┌─ DATA SECTION

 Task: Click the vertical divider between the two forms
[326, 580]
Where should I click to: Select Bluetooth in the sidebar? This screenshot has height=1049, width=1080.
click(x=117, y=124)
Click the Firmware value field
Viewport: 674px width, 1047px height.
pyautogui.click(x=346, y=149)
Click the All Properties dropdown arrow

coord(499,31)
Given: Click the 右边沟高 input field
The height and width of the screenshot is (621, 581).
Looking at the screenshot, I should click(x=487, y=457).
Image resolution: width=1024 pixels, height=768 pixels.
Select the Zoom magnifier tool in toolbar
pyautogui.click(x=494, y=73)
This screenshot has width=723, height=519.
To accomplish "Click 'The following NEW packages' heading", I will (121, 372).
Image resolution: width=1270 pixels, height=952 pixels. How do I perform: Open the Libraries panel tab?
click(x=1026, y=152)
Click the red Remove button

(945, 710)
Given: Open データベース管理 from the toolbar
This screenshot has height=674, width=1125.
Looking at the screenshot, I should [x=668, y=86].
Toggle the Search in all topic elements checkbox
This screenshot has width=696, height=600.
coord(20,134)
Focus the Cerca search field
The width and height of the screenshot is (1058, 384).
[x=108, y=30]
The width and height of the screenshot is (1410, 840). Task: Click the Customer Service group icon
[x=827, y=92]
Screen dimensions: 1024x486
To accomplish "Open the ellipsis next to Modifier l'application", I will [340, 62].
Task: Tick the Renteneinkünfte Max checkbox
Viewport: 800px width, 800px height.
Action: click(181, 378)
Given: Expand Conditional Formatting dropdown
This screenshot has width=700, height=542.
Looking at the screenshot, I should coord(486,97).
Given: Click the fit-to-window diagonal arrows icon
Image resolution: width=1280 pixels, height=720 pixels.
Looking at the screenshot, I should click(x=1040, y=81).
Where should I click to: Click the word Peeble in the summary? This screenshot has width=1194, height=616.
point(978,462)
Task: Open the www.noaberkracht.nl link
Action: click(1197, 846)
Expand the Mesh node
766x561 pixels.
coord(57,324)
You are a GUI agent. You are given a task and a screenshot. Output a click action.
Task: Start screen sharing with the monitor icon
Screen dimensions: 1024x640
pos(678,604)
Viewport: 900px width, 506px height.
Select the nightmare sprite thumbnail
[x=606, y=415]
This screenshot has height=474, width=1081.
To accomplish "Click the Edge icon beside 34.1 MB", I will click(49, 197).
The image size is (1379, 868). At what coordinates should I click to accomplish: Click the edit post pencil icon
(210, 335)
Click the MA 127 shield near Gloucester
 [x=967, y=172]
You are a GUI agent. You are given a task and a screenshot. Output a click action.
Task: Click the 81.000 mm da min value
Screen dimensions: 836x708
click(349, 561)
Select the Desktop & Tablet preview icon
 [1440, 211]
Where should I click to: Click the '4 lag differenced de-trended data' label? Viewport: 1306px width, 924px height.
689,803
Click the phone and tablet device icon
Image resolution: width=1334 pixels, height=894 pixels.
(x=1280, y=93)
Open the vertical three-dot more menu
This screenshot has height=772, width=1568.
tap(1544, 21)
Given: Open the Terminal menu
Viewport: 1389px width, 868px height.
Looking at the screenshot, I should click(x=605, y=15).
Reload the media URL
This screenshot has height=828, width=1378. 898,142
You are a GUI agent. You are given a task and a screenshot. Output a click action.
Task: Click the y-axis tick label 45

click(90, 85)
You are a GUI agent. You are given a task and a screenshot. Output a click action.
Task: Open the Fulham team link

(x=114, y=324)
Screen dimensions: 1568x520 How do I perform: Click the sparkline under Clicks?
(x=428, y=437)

└─

-- PROBLEM TO SOLVE --
Copy out every one of the lines above, word for word and in the same order.

-- RESULT FOR THIS TASK --
 Task: Click the vertical divider between the two forms
[326, 580]
Where should I click to: Select Bluetooth in the sidebar? This screenshot has height=1049, width=1080.
click(x=117, y=124)
Click the Firmware value field
Viewport: 674px width, 1047px height.
pyautogui.click(x=346, y=149)
Click the All Properties dropdown arrow

coord(499,31)
Given: Click the 右边沟高 input field
The height and width of the screenshot is (621, 581).
Looking at the screenshot, I should click(x=487, y=457).
Image resolution: width=1024 pixels, height=768 pixels.
Select the Zoom magnifier tool in toolbar
pyautogui.click(x=494, y=73)
This screenshot has width=723, height=519.
To accomplish "Click 'The following NEW packages' heading", I will (121, 372).
Image resolution: width=1270 pixels, height=952 pixels. How do I perform: Open the Libraries panel tab?
click(x=1026, y=152)
Click the red Remove button

(945, 710)
Given: Open データベース管理 from the toolbar
This screenshot has height=674, width=1125.
Looking at the screenshot, I should [x=668, y=86].
Toggle the Search in all topic elements checkbox
This screenshot has width=696, height=600.
coord(20,134)
Focus the Cerca search field
The width and height of the screenshot is (1058, 384).
[x=108, y=30]
The width and height of the screenshot is (1410, 840). Task: Click the Customer Service group icon
[x=827, y=92]
Screen dimensions: 1024x486
To accomplish "Open the ellipsis next to Modifier l'application", I will [340, 62].
Task: Tick the Renteneinkünfte Max checkbox
Viewport: 800px width, 800px height.
Action: click(181, 378)
Given: Expand Conditional Formatting dropdown
This screenshot has width=700, height=542.
Looking at the screenshot, I should coord(486,97).
Given: Click the fit-to-window diagonal arrows icon
Image resolution: width=1280 pixels, height=720 pixels.
Looking at the screenshot, I should click(x=1040, y=81).
Where should I click to: Click the word Peeble in the summary? This screenshot has width=1194, height=616.
point(978,462)
Task: Open the www.noaberkracht.nl link
Action: click(1197, 846)
Expand the Mesh node
766x561 pixels.
coord(57,324)
You are a GUI agent. You are given a task and a screenshot. Output a click action.
Task: Start screen sharing with the monitor icon
Screen dimensions: 1024x640
pos(678,604)
Viewport: 900px width, 506px height.
Select the nightmare sprite thumbnail
[x=606, y=415]
This screenshot has height=474, width=1081.
To accomplish "Click the Edge icon beside 34.1 MB", I will click(49, 197).
The image size is (1379, 868). At what coordinates should I click to accomplish: Click the edit post pencil icon
(210, 335)
Click the MA 127 shield near Gloucester
 [x=967, y=172]
You are a GUI agent. You are given a task and a screenshot. Output a click action.
Task: Click the 81.000 mm da min value
Screen dimensions: 836x708
click(349, 561)
Select the Desktop & Tablet preview icon
 [1440, 211]
Where should I click to: Click the '4 lag differenced de-trended data' label? Viewport: 1306px width, 924px height.
689,803
Click the phone and tablet device icon
Image resolution: width=1334 pixels, height=894 pixels.
(x=1280, y=93)
Open the vertical three-dot more menu
This screenshot has height=772, width=1568.
tap(1544, 21)
Given: Open the Terminal menu
Viewport: 1389px width, 868px height.
Looking at the screenshot, I should click(x=605, y=15).
Reload the media URL
This screenshot has height=828, width=1378. 898,142
You are a GUI agent. You are given a task and a screenshot. Output a click action.
Task: Click the y-axis tick label 45

click(90, 85)
You are a GUI agent. You are given a task and a screenshot. Output a click action.
Task: Open the Fulham team link

(x=114, y=324)
Screen dimensions: 1568x520 How do I perform: Click the sparkline under Clicks?
(x=428, y=437)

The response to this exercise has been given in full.